START Data excerpts

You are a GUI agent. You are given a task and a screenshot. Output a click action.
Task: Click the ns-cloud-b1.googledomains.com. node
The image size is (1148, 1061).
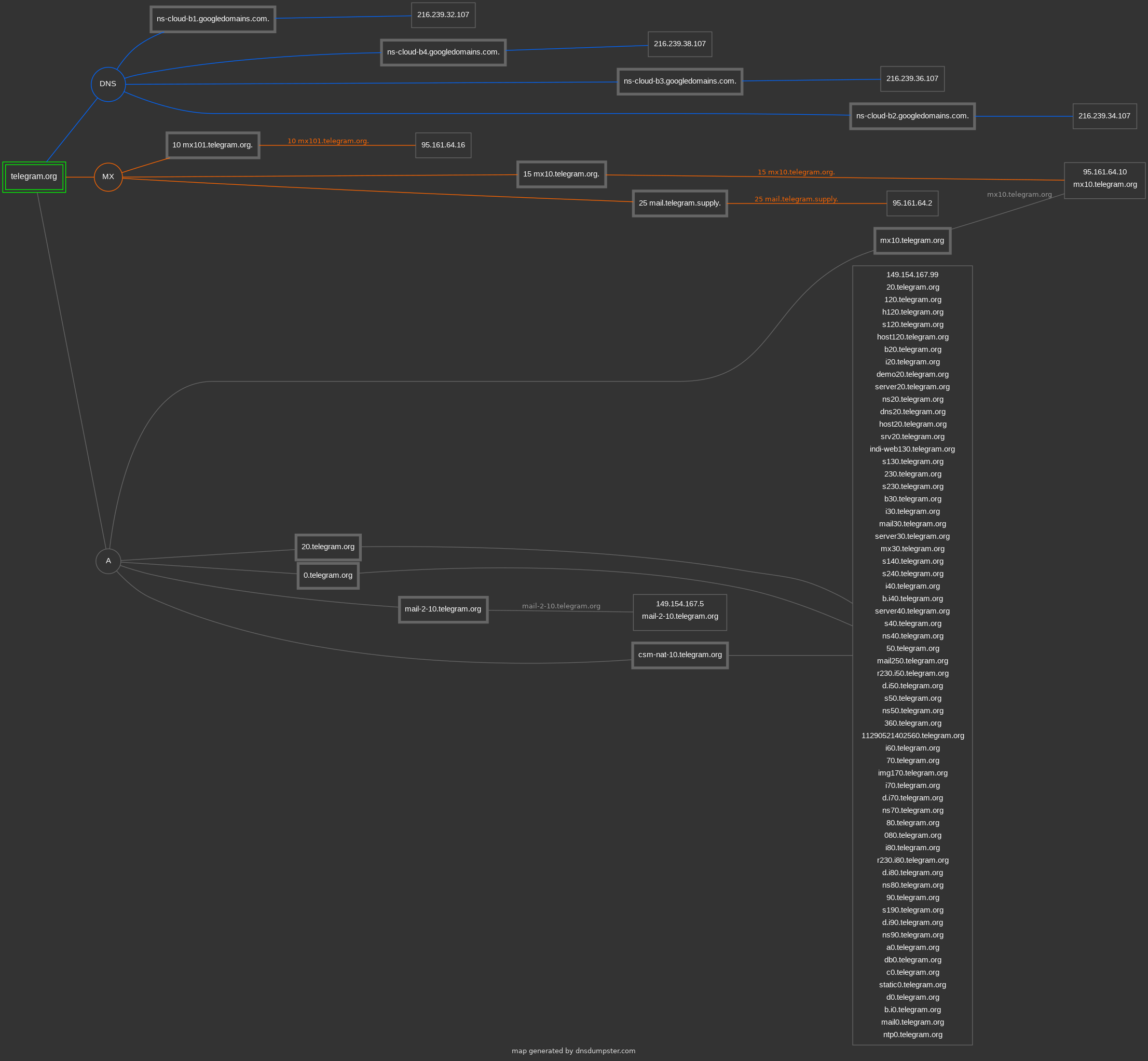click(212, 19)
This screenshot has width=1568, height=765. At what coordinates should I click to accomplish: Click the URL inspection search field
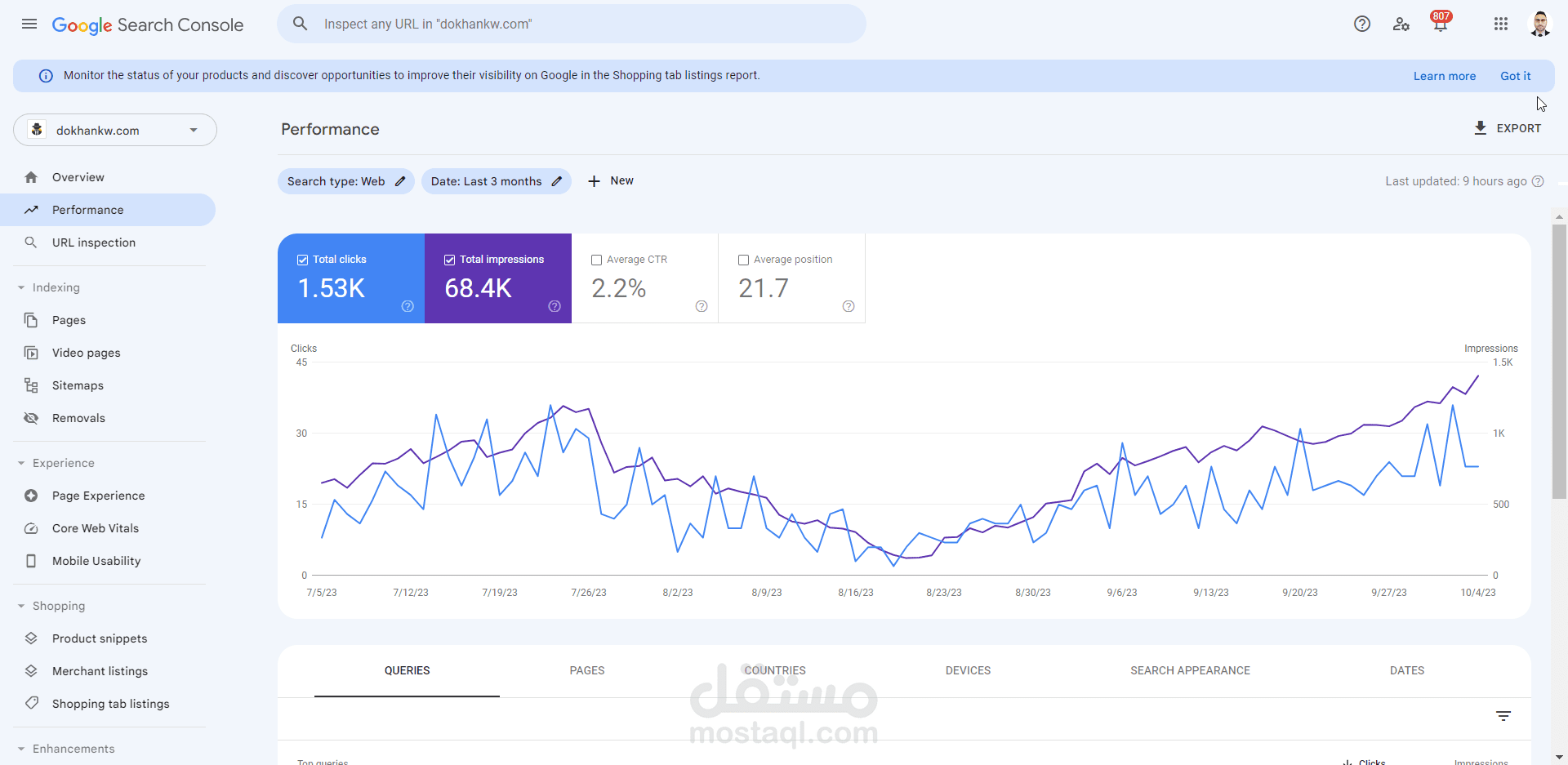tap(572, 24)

END Data excerpts

Please output only the lines running from the one that holds "Task: Click the" through the last line of the entries, both ends included, without any images.

Exercise result —
Task: Click the ns-cloud-b1.googledomains.com. node
The image size is (1148, 1061).
click(212, 19)
This screenshot has width=1568, height=765. At what coordinates should I click to accomplish: Click the URL inspection search field
tap(572, 24)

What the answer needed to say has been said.